Les préoccupations sont particulièrement aiguës pour les groupes à faible revenu qui pourraient avoir du mal à payer la contraception une fois la taxe en vigueur. La Chine rapporte déjà environ 9 à 10 millions d'avortements par an, et les experts craignent que ce nombre n'augmente si l'accès à la contraception devient plus difficile.
Contrecoup sur les réseaux sociaux et réalités économiques
La politique a suscité des débats animés sur les plateformes de médias sociaux chinoises. De nombreux utilisateurs remettent en question la logique de cette approche, notant que le coût de l'éducation des enfants dépasse de loin toute économie réalisée en évitant la taxe sur la contraception. « Une taxe de 13 % sur les préservatifs peut ajouter quelques yuans au prix, mais élever un enfant coûte des centaines de milliers », a fait remarquer un utilisateur de Weibo, exprimant le sentiment de nombreux jeunes Chinois.

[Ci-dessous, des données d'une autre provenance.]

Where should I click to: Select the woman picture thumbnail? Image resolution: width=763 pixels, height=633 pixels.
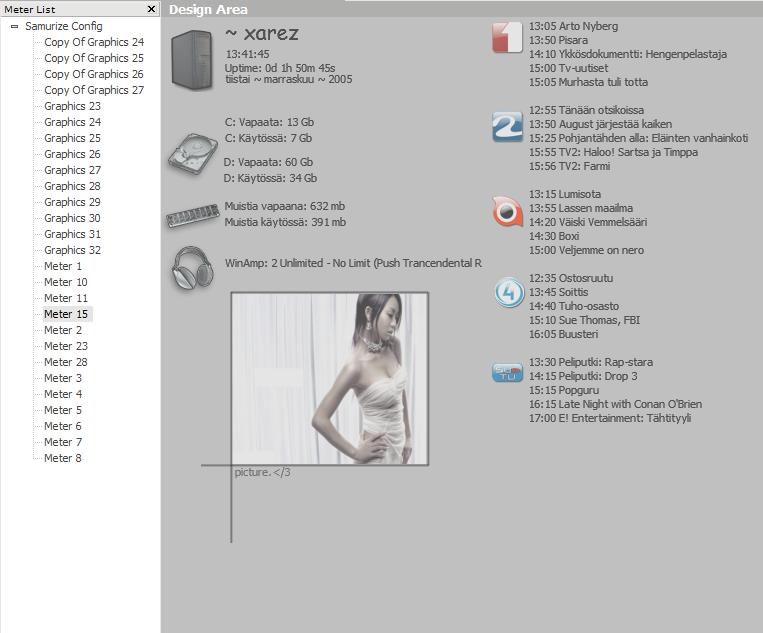coord(330,378)

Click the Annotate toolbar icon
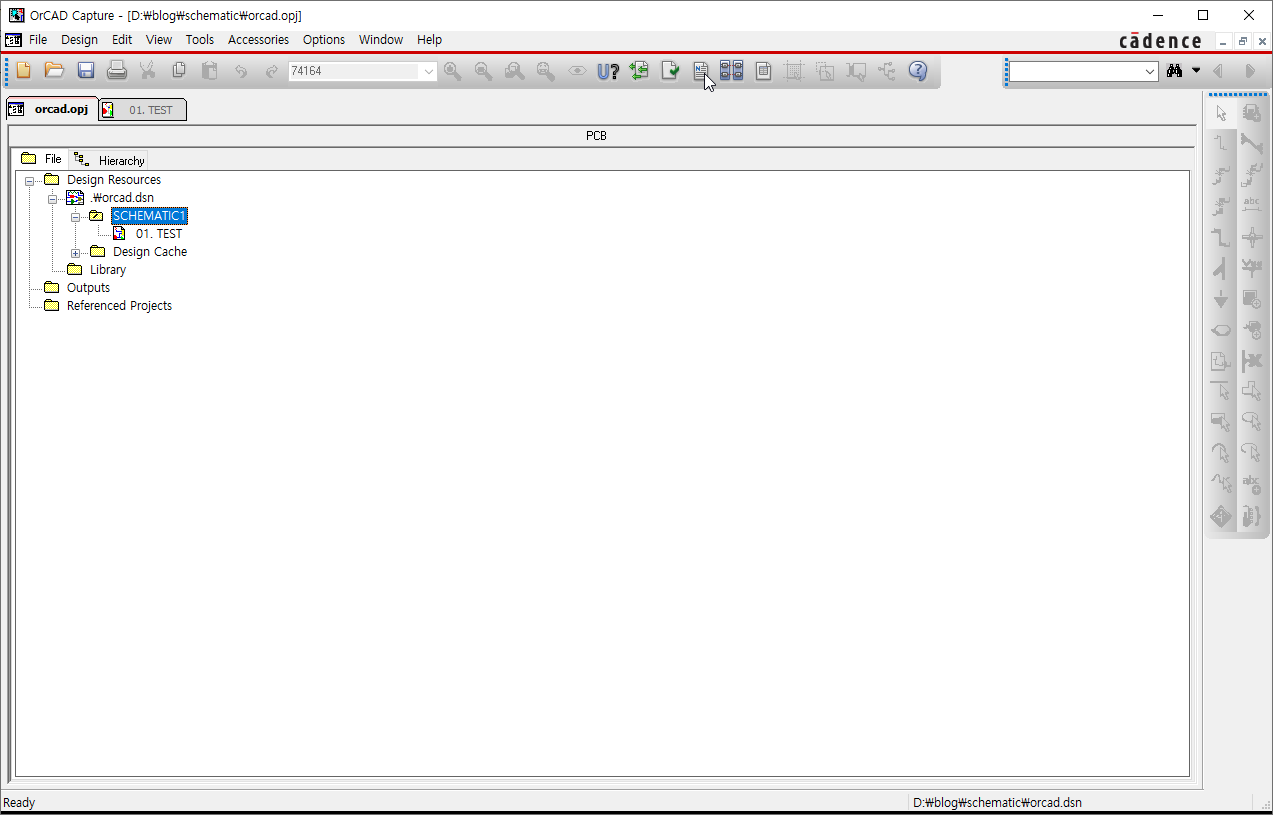pyautogui.click(x=608, y=70)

La pression économique reste le principal obstacle à des taux de natalité plus élevés. Selon VnExpress, élever un enfant en Chine coûte plus de six fois le PIB par habitant du pays, ce qui rend l'expansion familiale financièrement décourageante pour de nombreux couples. Les coûts élevés du logement, les dépenses d'éducation et la pression professionnelle continuent de dissuader les jeunes d'avoir des familles plus nombreuses.
Contexte politique plus large
La taxe sur la contraception n'est qu'un élément de l'approche multidimensionnelle de Pékin pour relever les défis démographiques. Le gouvernement a également introduit des exonérations fiscales pour les frais de garde d'enfants, les services de soins aux personnes âgées et les services liés au mariage. En 2021, la Chine a relevé la limite d'enfants de deux à trois, et des incitations financières pour les familles plus nombreuses ont été mises en œuvre dans diverses régions.
Cependant, ces mesures n'ont jusqu'à présent pas réussi à inverser la tendance démographique. La Chine a perdu en 2023 sa position de pays le plus peuplé du monde au profit de l'Inde, et l'écart continue de se creuser. Les deux pays comptent désormais plus de 1,4 milliard d'habitants, mais la trajectoire de croissance de l'Inde est à la hausse tandis que celle de la Chine est à la baisse.
Alors que la Chine lutte contre cette transition démographique sans précédent, la taxe sur la contraception représente à la fois une tentative symbolique et pratique de réformer les attitudes envers la planification familiale. Reste à savoir si elle réussira à stimuler les taux de natalité ou si elle créera simplement de nouveaux défis de santé publique, mais une chose est claire : la politique démographique de la Chine est entrée dans une nouvelle ère de complexité et de contradictions.